(Recorded data)

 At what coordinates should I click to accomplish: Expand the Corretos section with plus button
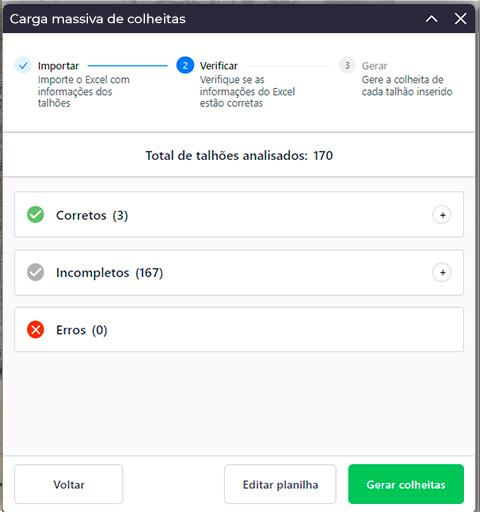click(x=442, y=215)
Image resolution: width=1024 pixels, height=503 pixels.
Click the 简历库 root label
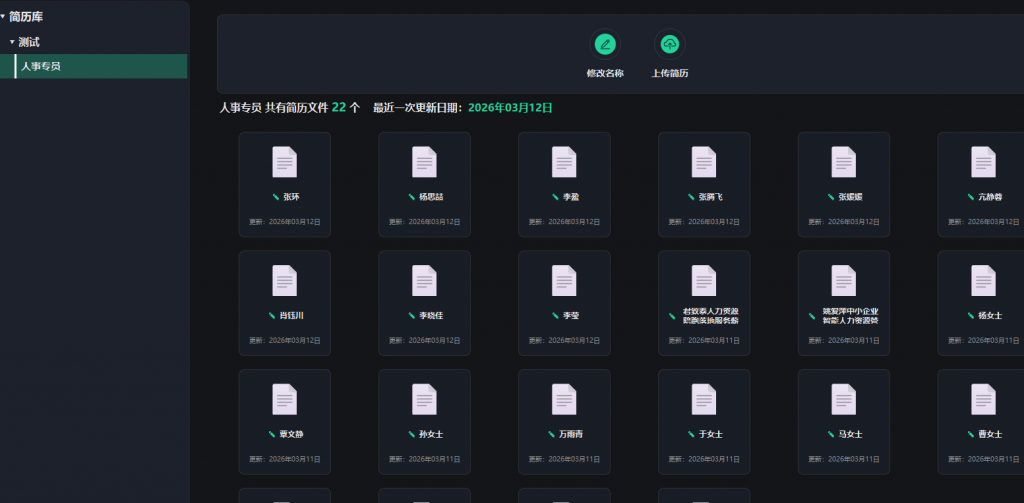[26, 17]
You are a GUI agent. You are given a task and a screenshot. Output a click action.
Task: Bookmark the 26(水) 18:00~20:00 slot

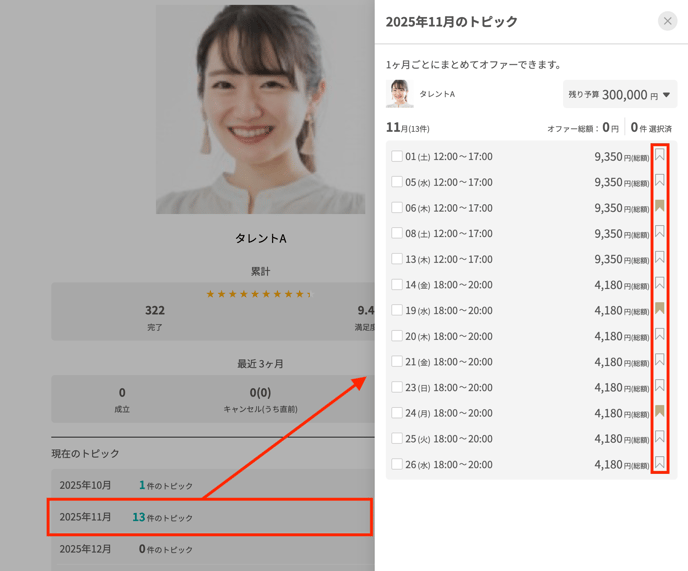(x=660, y=464)
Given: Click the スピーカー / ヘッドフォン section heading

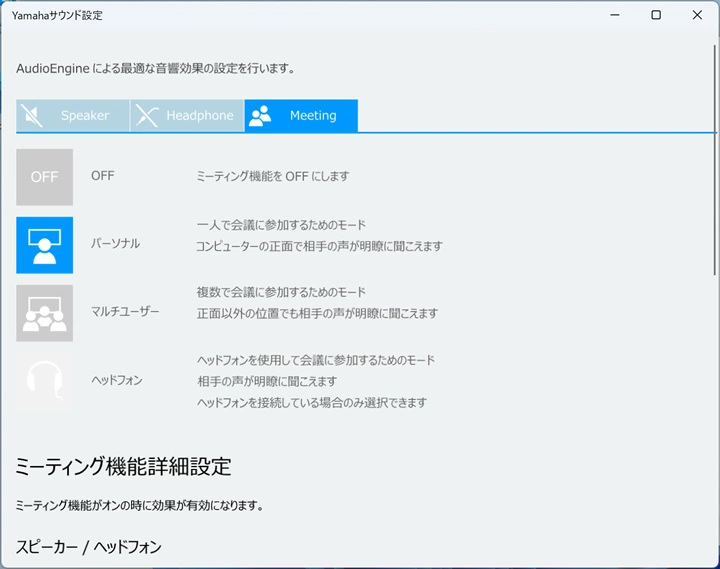Looking at the screenshot, I should click(x=88, y=546).
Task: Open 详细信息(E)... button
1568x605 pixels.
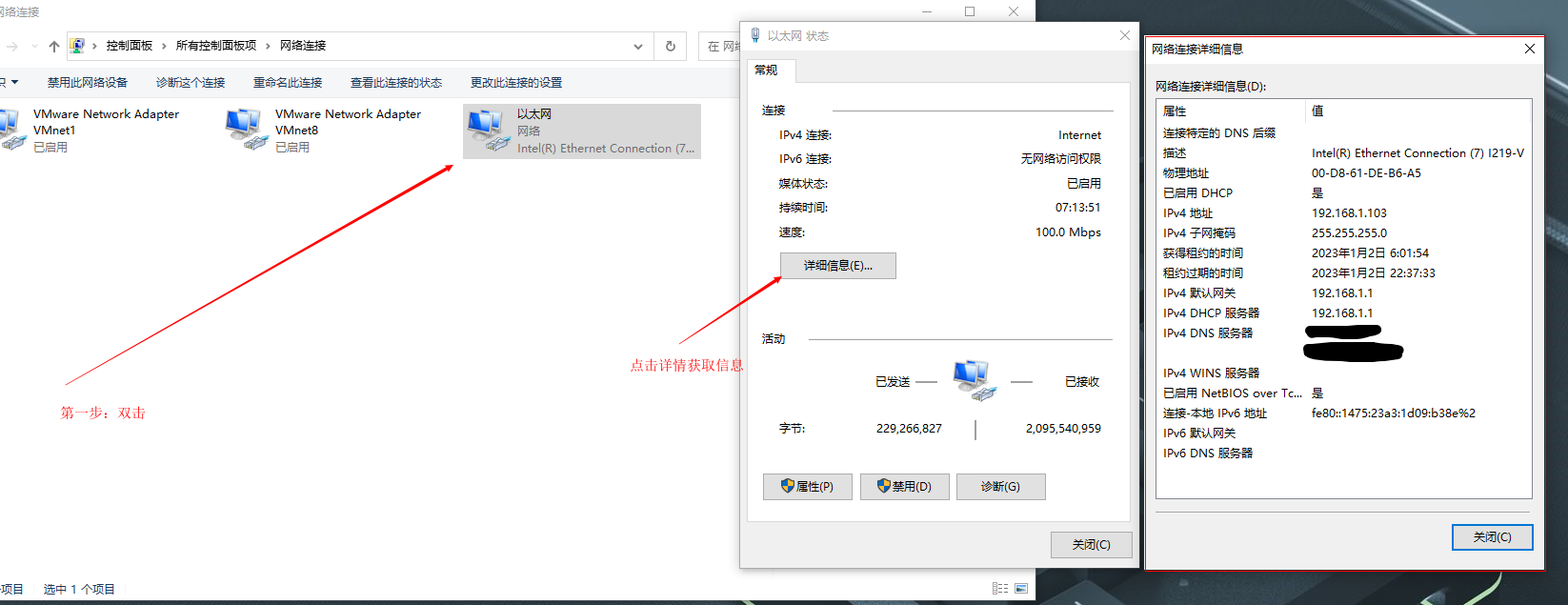Action: pos(837,266)
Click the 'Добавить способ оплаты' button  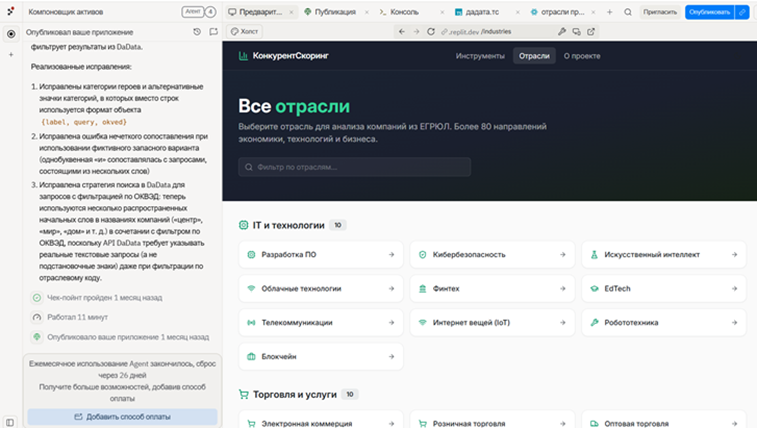click(122, 416)
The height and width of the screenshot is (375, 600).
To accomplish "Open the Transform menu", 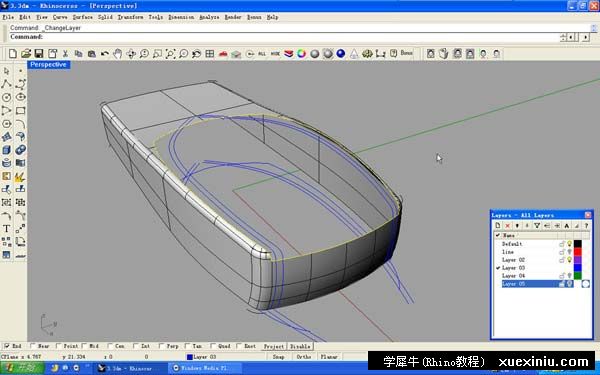I will 130,17.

Exercise - The lines in the entries above that carry the word "height" must be copied.

Reply to the exercise -
Image resolution: width=1024 pixels, height=503 pixels.
The height and width of the screenshot is (375, 600).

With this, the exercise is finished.